Ruth Falconer is a qualified art therapist that has worked with people from all over BallyCara. She has taken some time out of her busy schedule to reflect on the immensity of her work.
Creativity. We are all creative beings; this I believe to my core. I see it every day.
Many don’t feel that the word ‘creative’ applies to them, but that is not my experience of people. I see creativity in everything we do; from the way that we learn and bend and grow to connect with those around us to the way we dress and hold ourselves, our interests, passions, how we behave in those moments of crises and mending, and the way we see grace and beauty differently.
The beauty of art therapy is that it draws on our innate creativity and desire to ‘know’ oneself.

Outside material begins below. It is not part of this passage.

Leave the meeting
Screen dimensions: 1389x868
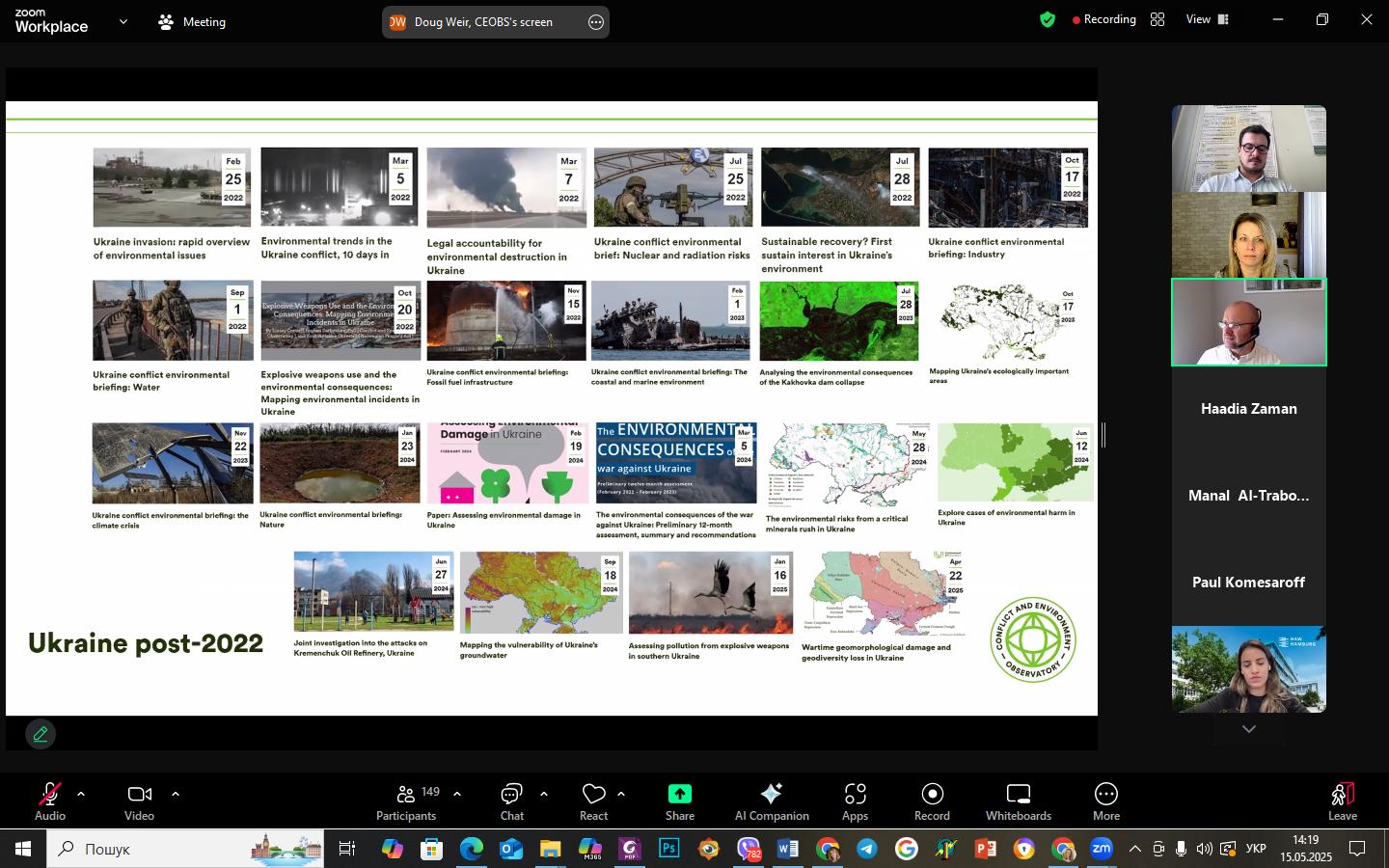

It offers us another way in which to express, explore and understand our ‘self’ through colour, shape and form. And believe it or not, the product at the end is not always the most important part. The process of creating is the most important part. This process generates the opportunity for insight. The medium that is used has a personality all of its own, and it becomes part of the story being expressed. The process nurtures a three dimensional and tactile expression of something that really has no form… our inner world.
As an Art Therapist I have had the privilege to witness and hold space for clients to create into being expressions of their inner world. And just like we are all unique, so is every expression. Through the colour and shapes speak memory and story – pain, joy, loss, and love. Ideas and dreams are layered onto canvases, and those canvases on the walls spark conversation and connection, sometimes between people who have never met before. Memories are bought to the forefront through the creative process, and sometimes a connection to a long-forgotten part of self. Finding a way to create art again when it was thought that changing abilities had robbed life of this pleasure. Granted, the art that is made at this time looks different than how it used to look, but it is no less full of meaning and, in some ways, it is more meaningful. To create art when you know that it will look and feel different to how you remember, requires a letting go of what used to be, and the brave undertaking of embracing the unknown.

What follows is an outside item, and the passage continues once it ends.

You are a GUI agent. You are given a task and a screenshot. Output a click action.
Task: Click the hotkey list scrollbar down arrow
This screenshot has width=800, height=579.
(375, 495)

For some, pain is transcended in the art therapy process. The immersion into colour, shape, and form, and the intense focus exercised while creating seems quieten the physical pain. And the joy of art making becomes louder and more keenly felt than the physical pain itself. Emotional pain can also be released; it travels out of the hidden internal world and into a piece of art that is separate from you. The emotional pain is no longer ‘you’ now; it is an ‘it’ that can be explored, understood, nurtured, accepted, and sometimes transformed or let go. For a few blissful moments when the flow of creating takes over, nothing else matters. Pain does not exist.

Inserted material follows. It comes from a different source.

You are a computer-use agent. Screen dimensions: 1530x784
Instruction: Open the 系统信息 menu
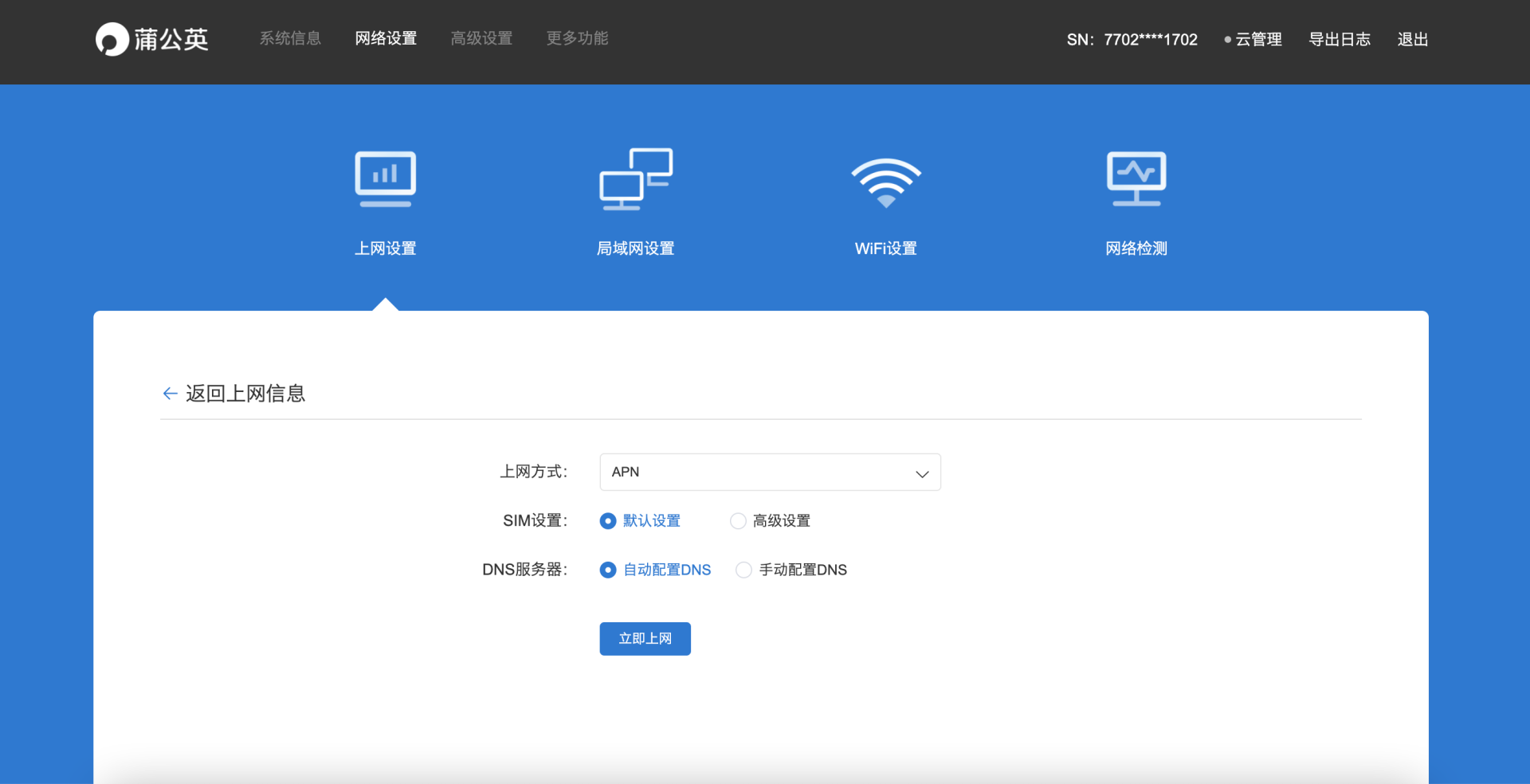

I have found that spirituality and the ponderings of existence are commonly explored in art therapy. Sometimes, out of the need to question and refine those beliefs, or as a way to connect even more strongly to them. As a witness to these moments, it feels like the art making helps us to find a way to give form and colour to the things in us that seem beyond words. It helps us to discover our own creative language; a language that does not need words.
I am blessed. As an art therapist I get to walk alongside many brave people on their roads of self-expression. Next time you look at a piece of art, take a moment. Really look at it. Soak it up. That piece of art is a gift to you; a glimpse into someone’s rare and precious inner world.
And remember, it took courage for them to put it out there for you to see.